Sara, Roberta, Chiara and Morgane landed on the 6th of August in Jerusalem for one year of Civil Service with the Associazione Pro Terra Sancta. They will all be involved in projects revolving around the Israeli-Palestinian area. After some difficulties and delays due to the pandemic, the girls were able to start their journey to support the Association’s activities. The challenging beauty of the Holy Land awaits them. 

Sara, Roberta and Chiara work five hours a day in our Bethlehem office, monitoring the progress of the projects in which we are involved. “At the moment, I’m working on reports for a renovation project,” Sara explains, referring to the Società Antoniana shelter, which houses an aid project. The sisters are assisting and helping thirty women from Bethlehem who are particularly fragile, either because they are elderly or because they are disabled. 

Roberta is supporting the BetWomen project. Roberta says that this project involves “five Bethlehemite women who have learned the trade of dressmaker” and can thus “contribute to the economic support of their families”. She then continues: “I am very impressed by the willpower of the BetWomen.

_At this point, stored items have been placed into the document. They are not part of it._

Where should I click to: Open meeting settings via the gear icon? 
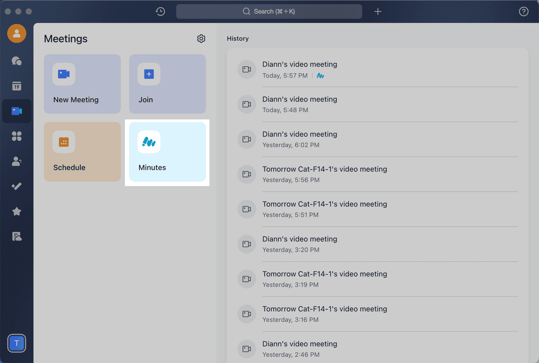point(201,38)
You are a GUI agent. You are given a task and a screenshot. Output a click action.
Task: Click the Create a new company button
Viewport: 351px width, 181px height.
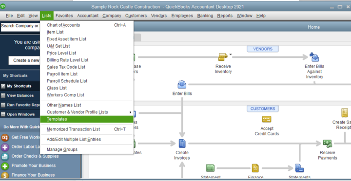24,60
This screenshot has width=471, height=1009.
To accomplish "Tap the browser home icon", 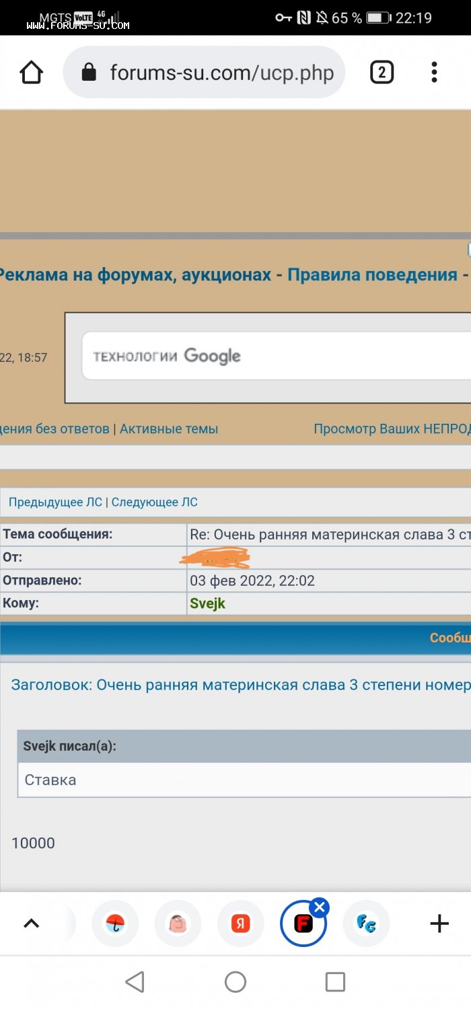I will (32, 72).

They all have a very hard home life, but their willingness to take risks leads them to overcome obstacles and to be more and more creative”.  

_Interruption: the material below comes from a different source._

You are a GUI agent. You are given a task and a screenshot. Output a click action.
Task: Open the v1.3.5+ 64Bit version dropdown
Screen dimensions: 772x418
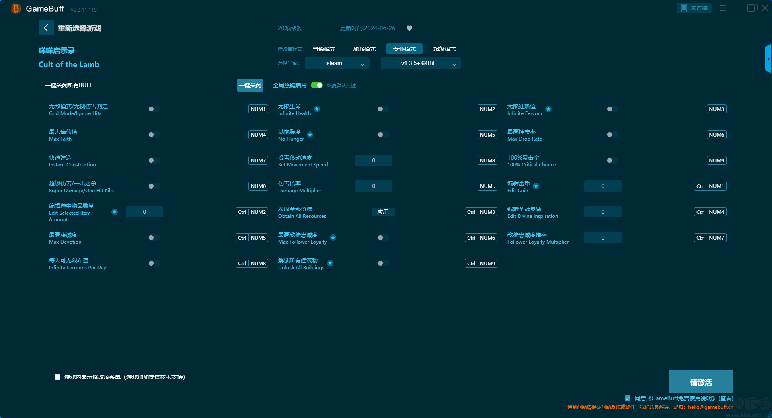[421, 63]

Roberta’s task is to design, together with the women supported by Pro Terra Sancta, a new line of products to be produced in view of Christmas, which in Bethlehem is particularly intense. The aim, she says, is to “create an independent and sustainable cooperative”. 

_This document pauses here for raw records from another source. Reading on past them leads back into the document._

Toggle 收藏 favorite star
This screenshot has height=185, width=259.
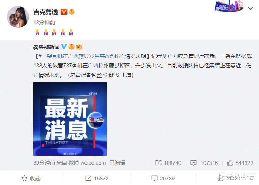coord(24,178)
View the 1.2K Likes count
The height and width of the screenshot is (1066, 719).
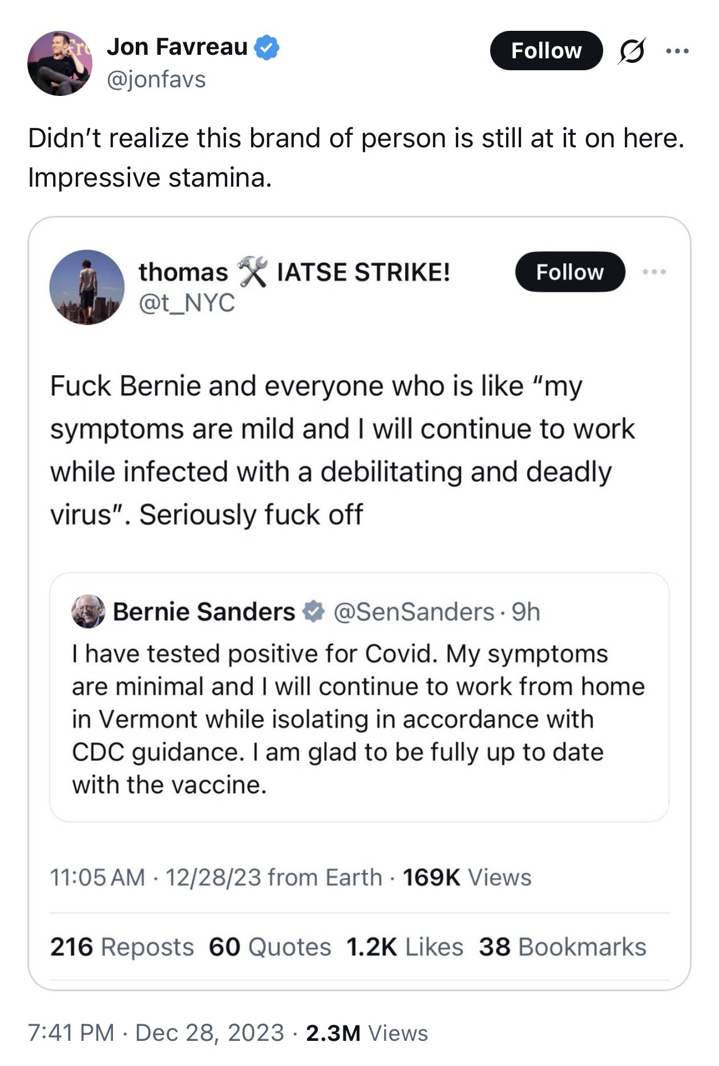[404, 947]
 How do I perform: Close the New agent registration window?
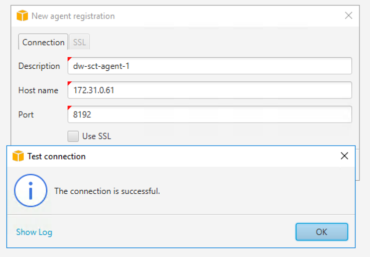348,16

Chiara, on the other hand, is in charge of the communication for the Bethlehem project “Dar al Majus”. Within this project, we are working on the creation of a ‘Community Home’, a place where we can promote a new form of hospitality, where pilgrims and tourists can integrate into the life of the local community.

In the afternoon, the three girls working in Bethlehem go to the care centres and work there. They usually visit the ‘Hogar Niño Dios’, where the Sisters of the Incarnate Word take in thirty children with disabilities. The girls are helping to take care of them and they provide animation for them. 

It is Chiara who tells us most enthusiastically that “the children and young people at the Hogar Niño Dios have a joy of life and an affection that overwhelms you”. So much so that, she adds, “their constant cheerfulness puts you in a good mood even on the most tiring days”. The centre is a spark of hope for these children, because, as Chiara explains, they “have experienced the abandonment or loss of their parents, the lack of care and love, and have found a new family in this house”. In Bethlehem, the Hogar Niño Dios becomes a home for those who have never had one.  

Morgane, who works in Jerusalem, also speaks of hope. “My work”, she says, “consists in organising visits to the Holy Land for small groups of friends or families“: something that, today more than ever, after two years of pandemic paralysis, needs a renewed impetus. This is certainly not lacking in the four protagonists of this Civil Service adventure. 

When she talks about her choice in relation to the health situation, Morgane tells us explicitly that, although they are aware that “there are certain precautions to be taken to safeguard people’s health”, all four feel “extremely lucky to have been able to go and live this experience”. 

In short, even in the crisis we are going through, doing good is possible. And indeed, “not only is it possible, but it is even more necessary!”